--- Page excerpt ---

Run Term Frequency - Inverse Document Frequency (TF-IDF) analysis on samples metadata to characterise each cluster.

run_tfidf(
  obj = NULL,
  reduction = "UMAP",
  label_var = "label",
  cluster_var = "seurat_clusters",
  replace_regex = "[.]|[_]|[-]",
  terms_per_cluster = 3,
  force_new = FALSE,
  return_all_results = FALSE,
  verbose = TRUE
)

Arguments

obj

Single-cell data object.

reduction

Name of the reduction to use (case insensitive).

label_var

Which cell metadata column to input to NLP analysis.

cluster_var

Which cell metadata column to use to identify which cluster each cell is assigned to.

replace_regex

Characters used to split label_var into terms (i.e. tokens) for NLP enrichment analysis.

terms_per_cluster

The maximum number of words to return per cluster.

force_new

If NLP results are already detected the metadata, set force_new=TRUE to replace them with new results.

return_all_results

Whether to return just the obj with updated metadata (TRUE), or all intermediate results (FALSE).

verbose

Whether to print messages.

Value

The input object with TF-IDF results added to metadata (enriched_words and tf_idf columns), or if return_all_results=TRUE, a list with the object and intermediate results.

Examples

data("pseudo_seurat")
obj2 <- run_tfidf(obj = pseudo_seurat,
                  cluster_var = "cluster",
                  label_var = "celltype")
#> Extracting obsm from Seurat: umap
#> + Dropping 2 conflicting obs variables: UMAP.1, UMAP.2
#> Setting cell metadata (obs) in obj.

--- Extracted material ---

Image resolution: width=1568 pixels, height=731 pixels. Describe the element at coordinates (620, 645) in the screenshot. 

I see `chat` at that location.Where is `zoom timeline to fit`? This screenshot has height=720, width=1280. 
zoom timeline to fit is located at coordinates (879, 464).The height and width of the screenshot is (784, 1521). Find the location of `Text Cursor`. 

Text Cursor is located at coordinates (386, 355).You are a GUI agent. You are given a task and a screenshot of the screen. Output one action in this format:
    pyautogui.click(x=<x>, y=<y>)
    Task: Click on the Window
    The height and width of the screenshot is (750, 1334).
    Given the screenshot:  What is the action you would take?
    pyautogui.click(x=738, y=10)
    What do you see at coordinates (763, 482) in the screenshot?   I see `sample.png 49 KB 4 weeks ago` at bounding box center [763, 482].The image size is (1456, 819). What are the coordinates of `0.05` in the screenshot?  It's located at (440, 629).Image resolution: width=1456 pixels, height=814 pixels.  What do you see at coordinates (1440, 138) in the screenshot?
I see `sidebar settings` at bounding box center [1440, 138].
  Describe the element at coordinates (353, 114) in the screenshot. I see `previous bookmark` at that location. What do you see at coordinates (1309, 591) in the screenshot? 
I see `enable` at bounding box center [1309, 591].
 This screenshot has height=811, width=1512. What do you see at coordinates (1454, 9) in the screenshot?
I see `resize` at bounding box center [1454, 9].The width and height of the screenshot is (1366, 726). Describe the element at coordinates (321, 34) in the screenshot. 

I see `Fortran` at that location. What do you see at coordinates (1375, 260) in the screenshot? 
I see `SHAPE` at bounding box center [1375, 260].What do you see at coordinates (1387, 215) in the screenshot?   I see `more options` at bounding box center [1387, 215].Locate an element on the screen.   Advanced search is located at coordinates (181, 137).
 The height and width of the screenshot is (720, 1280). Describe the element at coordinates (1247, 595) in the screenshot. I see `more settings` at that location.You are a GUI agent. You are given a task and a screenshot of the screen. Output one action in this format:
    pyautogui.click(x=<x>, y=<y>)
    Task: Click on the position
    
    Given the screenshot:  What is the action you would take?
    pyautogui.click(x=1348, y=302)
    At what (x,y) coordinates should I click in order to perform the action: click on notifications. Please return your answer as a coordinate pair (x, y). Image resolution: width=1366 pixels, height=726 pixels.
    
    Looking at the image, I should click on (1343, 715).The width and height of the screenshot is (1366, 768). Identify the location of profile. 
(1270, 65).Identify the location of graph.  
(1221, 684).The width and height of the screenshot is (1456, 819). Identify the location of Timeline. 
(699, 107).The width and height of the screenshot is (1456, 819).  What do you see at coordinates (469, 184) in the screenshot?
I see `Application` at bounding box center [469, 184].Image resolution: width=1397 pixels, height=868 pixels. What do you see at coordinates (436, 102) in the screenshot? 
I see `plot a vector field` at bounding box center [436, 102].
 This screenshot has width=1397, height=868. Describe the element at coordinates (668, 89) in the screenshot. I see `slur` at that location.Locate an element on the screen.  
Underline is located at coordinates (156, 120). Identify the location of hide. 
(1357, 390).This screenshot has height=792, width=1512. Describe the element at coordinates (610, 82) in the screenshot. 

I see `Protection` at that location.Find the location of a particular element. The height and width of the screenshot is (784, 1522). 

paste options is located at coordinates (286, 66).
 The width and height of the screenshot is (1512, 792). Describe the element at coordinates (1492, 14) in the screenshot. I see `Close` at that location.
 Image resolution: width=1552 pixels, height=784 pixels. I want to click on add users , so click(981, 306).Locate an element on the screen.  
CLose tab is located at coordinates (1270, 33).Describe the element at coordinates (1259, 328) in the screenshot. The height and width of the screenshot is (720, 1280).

---

**Problem 1:** What is the default value of the reduction argument in the run_tfidf documentation?
**Problem 2:** Set down the passage of the run_tfidf documentation word for word, starting at "The input object" and ending at "(obs) in obj.".

**Task solution 1:** "UMAP"

**Task solution 2:**
The input object with TF-IDF results added to metadata (enriched_words and tf_idf columns), or if return_all_results=TRUE, a list with the object and intermediate results.

Examples

data("pseudo_seurat")
obj2 <- run_tfidf(obj = pseudo_seurat,
                  cluster_var = "cluster",
                  label_var = "celltype")
#> Extracting obsm from Seurat: umap
#> + Dropping 2 conflicting obs variables: UMAP.1, UMAP.2
#> Setting cell metadata (obs) in obj.